In addition, many of our programming agreements contain annual price increases. When offering
new programming, or upon expiration of existing contracts, programming suppliers have historically
increased the rates they charge us for programming, increasing our costs. We expect this practice to
continue. Increases in programming costs could cause us to increase the rates that we charge our
subscribers, which could in turn cause subscribers to terminate their subscriptions or potential new
subscribers to refrain from subscribing to our service. Furthermore, we may be unable to pass
programming cost increases on to our subscribers, which could have a material adverse effect on our
earnings or cash flow.
The FCC has adopted rules requiring us to negotiate in good faith with broadcast stations seeking
carriage outside of the mandatory carriage regime described elsewhere. The rules for ‘‘retransmission
consent’’ negotiations, which are similar to those that have applied to broadcast stations for years,
require us to comply with certain indicia of good faith negotiation, as well as to demonstrate good faith
under a ‘‘totality of the circumstances’’ test. Failure to comply with these rules could subject us to
administrative sanctions and other penalties.

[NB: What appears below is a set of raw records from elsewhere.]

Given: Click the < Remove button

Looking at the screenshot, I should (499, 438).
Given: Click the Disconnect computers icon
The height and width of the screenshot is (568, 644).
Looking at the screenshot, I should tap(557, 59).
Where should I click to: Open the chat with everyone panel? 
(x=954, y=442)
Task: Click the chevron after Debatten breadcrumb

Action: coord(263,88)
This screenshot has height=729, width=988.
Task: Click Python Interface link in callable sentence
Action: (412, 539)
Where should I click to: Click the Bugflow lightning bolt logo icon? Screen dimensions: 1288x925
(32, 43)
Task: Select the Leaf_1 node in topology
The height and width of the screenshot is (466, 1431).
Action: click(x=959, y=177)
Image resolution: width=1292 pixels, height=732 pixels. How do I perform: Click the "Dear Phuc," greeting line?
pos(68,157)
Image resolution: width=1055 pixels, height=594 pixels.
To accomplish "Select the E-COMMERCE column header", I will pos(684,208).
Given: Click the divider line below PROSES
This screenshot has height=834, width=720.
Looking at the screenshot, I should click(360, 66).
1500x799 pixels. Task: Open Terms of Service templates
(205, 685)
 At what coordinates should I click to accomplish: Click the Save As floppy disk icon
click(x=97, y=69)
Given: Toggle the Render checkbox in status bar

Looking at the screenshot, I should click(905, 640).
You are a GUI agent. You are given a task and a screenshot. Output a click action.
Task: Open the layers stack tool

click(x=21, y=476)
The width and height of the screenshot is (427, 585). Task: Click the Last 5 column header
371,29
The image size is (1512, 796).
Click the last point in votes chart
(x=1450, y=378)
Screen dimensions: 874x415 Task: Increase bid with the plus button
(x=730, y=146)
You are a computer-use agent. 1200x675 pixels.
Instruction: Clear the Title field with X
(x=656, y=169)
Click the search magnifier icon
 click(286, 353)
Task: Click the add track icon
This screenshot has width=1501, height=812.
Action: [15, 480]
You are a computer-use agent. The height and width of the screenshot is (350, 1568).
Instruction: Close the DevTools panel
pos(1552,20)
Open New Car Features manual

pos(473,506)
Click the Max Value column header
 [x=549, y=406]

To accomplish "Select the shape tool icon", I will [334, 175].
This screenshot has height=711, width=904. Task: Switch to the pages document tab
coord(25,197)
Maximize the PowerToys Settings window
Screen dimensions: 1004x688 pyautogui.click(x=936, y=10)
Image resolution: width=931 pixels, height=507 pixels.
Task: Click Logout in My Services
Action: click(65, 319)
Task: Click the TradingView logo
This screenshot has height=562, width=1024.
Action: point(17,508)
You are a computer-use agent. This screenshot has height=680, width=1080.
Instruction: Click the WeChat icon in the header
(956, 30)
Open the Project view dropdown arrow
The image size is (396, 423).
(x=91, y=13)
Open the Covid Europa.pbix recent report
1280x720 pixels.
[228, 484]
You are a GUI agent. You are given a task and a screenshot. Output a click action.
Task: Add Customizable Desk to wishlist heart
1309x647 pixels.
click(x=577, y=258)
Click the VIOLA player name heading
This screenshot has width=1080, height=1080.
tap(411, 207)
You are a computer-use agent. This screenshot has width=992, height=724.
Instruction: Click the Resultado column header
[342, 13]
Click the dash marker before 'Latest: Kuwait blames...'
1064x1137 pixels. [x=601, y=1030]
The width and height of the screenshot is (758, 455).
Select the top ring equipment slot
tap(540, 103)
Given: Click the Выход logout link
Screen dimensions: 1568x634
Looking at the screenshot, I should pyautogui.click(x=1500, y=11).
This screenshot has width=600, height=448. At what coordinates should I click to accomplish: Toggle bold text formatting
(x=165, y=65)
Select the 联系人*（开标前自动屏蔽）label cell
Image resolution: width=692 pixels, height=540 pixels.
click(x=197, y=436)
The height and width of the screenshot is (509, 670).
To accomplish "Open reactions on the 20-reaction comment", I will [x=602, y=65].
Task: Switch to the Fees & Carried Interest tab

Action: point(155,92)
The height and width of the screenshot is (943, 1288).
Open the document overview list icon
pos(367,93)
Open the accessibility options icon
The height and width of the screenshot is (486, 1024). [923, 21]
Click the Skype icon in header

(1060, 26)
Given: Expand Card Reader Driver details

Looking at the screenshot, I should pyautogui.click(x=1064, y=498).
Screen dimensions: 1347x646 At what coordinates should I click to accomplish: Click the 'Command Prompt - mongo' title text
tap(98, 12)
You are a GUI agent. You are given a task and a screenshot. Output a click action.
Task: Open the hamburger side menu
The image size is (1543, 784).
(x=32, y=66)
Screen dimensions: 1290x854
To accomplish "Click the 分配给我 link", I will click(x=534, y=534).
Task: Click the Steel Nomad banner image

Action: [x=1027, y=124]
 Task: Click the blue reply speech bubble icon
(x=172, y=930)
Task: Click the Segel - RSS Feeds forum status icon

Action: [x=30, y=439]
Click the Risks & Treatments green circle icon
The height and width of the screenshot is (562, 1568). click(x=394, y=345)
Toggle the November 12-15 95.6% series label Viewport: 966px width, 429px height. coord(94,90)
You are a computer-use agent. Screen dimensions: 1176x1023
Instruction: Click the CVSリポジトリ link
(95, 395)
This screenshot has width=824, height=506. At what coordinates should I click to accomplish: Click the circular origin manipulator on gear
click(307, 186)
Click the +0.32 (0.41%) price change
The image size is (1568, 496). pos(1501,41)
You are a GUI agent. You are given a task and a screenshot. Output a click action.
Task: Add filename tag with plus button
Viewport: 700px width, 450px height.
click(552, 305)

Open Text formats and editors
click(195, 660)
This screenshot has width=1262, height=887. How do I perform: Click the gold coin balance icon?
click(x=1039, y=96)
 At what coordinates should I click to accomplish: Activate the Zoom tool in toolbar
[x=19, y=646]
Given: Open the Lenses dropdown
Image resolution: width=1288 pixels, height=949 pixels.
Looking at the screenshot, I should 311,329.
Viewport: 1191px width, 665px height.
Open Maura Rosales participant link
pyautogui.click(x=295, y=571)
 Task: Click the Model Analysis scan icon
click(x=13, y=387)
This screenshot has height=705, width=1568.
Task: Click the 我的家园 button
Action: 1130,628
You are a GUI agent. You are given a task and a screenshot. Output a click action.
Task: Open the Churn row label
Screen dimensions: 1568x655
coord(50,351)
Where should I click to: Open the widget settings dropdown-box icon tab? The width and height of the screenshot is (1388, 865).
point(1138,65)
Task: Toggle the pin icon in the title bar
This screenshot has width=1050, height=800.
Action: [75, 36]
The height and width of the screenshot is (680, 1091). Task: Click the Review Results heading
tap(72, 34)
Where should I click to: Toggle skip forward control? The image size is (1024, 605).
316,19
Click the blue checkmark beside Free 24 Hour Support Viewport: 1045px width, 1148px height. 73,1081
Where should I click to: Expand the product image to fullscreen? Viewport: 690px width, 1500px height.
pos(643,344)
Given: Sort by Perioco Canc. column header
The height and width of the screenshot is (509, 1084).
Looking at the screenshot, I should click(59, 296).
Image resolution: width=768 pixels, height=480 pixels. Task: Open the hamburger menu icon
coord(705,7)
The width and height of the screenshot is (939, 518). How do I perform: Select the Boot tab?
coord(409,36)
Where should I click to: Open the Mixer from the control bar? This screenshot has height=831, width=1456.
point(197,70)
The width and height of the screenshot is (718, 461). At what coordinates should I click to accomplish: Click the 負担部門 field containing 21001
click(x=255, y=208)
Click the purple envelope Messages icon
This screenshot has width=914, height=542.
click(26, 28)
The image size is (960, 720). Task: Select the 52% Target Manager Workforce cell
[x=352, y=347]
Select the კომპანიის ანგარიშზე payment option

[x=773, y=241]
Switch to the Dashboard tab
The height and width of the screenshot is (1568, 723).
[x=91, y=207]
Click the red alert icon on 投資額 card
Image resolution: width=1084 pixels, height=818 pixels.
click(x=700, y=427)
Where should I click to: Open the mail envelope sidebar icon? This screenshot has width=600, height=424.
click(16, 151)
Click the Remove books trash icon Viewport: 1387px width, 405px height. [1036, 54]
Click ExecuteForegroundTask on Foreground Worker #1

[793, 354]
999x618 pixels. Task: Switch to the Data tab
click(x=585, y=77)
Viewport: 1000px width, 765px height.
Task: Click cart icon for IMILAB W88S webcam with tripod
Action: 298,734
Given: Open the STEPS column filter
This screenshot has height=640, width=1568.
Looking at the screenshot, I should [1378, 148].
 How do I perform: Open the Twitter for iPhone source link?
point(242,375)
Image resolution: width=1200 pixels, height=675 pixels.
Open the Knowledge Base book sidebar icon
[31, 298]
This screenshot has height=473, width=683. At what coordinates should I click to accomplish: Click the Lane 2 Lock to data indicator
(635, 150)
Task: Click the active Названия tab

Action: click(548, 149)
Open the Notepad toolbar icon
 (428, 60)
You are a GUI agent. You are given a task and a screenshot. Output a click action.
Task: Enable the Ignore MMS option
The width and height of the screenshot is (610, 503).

Our subscriber acquisition costs could materially increase.
We incur costs relating to subscribers acquired by us and subscribers acquired through third
parties. These costs are known as subscriber acquisition costs. For instance, we provide installation
incentives to our retailers to enable them to offer standard professional installation as part of the
subscriber’s purchase or lease of a DIRECTV System. In addition, we pay commissions to retailers for
their efforts in offering a DIRECTV System at a lower cost to consumers. Our subscriber acquisition
costs may materially increase to the extent we continue or expand current sales promotion activities or
introduce other more aggressive promotions, or due to increased competition. Any material increase in
subscriber acquisition costs from current levels would negatively impact our earnings and could
materially adversely affect our financial performance.
Increased subscriber churn or subscriber upgrade and retention costs could materially adversely affect
our financial performance.
Turnover of subscribers in the form of subscriber service cancellations, or churn, has a significant
financial impact on the results of operations of any subscription television provider, including us, as
does the cost of upgrading and retaining subscribers. Any increase in our upgrade and retention costs
for our existing subscribers may adversely affect our financial performance or cause us to increase our
subscription rates, which could increase churn. Churn may also increase due to factors beyond our
control, including churn by subscribers who are unable to pay their monthly subscription fees, a slowing
economy, significant signal theft, consumer fraud, a maturing subscriber base and competitive offers.
Any of the risks described in this Annual Report that could potentially have a material adverse impact
on our cost or service quality or that could result in higher prices for our subscribers could also, in
turn, cause an increase in churn and consequently have a material adverse effect on our earnings and
financial performance.
Our ability to keep pace with technological developments is uncertain.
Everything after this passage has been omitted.